HOW TO COMPLETE THIS TASK:
Each line that holds the word "accomplish" counts once; give the total for the records below and nothing else.

SOURCE DATA:
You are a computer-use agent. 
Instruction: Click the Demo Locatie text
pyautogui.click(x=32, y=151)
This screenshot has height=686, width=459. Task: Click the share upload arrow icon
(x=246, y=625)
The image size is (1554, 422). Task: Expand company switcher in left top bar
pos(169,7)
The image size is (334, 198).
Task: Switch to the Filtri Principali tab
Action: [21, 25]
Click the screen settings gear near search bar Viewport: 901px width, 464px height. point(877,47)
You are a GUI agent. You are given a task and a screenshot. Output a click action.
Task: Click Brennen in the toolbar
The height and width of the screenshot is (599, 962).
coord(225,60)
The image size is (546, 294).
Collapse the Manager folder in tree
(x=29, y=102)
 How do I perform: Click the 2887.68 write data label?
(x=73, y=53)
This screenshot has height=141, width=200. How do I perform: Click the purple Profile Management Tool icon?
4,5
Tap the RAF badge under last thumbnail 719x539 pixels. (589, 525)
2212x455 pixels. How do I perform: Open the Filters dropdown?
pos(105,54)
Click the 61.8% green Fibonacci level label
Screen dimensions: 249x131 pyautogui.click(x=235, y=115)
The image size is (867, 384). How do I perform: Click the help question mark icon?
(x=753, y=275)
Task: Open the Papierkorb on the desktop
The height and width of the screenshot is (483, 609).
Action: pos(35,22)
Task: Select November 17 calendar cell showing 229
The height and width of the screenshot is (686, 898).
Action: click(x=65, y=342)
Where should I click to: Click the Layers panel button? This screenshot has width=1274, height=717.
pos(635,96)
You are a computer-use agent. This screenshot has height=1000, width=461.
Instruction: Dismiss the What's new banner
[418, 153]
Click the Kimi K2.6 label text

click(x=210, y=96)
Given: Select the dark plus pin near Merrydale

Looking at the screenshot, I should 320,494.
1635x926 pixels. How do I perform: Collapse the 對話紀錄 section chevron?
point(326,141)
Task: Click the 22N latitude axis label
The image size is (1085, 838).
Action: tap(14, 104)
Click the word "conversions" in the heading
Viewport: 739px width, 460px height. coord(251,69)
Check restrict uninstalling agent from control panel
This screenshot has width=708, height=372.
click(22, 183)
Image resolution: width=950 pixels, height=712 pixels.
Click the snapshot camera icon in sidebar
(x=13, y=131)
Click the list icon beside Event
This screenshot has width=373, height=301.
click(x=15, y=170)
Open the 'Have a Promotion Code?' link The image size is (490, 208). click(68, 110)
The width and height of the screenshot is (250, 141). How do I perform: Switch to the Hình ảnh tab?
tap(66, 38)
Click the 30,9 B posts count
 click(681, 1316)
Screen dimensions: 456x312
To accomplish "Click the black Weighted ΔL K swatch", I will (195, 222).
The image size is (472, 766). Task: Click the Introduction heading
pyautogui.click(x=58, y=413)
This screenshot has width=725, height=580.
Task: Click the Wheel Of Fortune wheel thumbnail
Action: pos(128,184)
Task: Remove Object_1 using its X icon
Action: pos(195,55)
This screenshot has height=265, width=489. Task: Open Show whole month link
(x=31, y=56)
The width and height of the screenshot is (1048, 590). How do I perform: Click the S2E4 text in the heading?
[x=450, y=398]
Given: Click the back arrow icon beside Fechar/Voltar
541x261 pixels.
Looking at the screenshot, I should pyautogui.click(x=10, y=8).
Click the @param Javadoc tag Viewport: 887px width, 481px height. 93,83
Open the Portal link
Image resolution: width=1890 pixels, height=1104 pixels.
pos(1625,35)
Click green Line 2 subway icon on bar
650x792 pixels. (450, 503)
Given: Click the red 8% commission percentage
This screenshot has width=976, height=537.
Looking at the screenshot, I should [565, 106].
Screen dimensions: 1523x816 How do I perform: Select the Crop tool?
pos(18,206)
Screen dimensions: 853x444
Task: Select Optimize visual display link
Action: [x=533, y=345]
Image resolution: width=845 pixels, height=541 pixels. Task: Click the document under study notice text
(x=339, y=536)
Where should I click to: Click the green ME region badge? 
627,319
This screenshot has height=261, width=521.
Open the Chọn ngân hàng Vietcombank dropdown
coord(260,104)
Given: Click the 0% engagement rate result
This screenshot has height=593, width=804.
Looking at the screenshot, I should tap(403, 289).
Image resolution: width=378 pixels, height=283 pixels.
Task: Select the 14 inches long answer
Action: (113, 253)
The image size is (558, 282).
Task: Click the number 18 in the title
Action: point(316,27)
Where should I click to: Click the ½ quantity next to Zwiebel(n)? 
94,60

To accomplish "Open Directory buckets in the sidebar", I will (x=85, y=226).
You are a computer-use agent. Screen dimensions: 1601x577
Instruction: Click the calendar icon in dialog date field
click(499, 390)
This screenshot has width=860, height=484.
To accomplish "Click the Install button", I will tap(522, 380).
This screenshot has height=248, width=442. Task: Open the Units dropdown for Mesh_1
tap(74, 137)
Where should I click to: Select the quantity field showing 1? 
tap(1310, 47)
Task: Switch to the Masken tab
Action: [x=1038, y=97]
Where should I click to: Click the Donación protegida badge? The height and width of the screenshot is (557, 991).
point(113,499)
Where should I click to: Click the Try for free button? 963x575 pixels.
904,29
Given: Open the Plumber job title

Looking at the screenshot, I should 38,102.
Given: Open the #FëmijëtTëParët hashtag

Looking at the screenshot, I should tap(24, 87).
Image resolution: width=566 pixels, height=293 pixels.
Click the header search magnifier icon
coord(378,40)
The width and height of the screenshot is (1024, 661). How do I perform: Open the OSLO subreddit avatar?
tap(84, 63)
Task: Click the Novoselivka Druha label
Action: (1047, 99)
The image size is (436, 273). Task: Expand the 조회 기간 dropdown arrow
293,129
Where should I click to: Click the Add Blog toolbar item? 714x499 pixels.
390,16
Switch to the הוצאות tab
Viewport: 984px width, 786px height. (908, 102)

ANSWER BOX:
3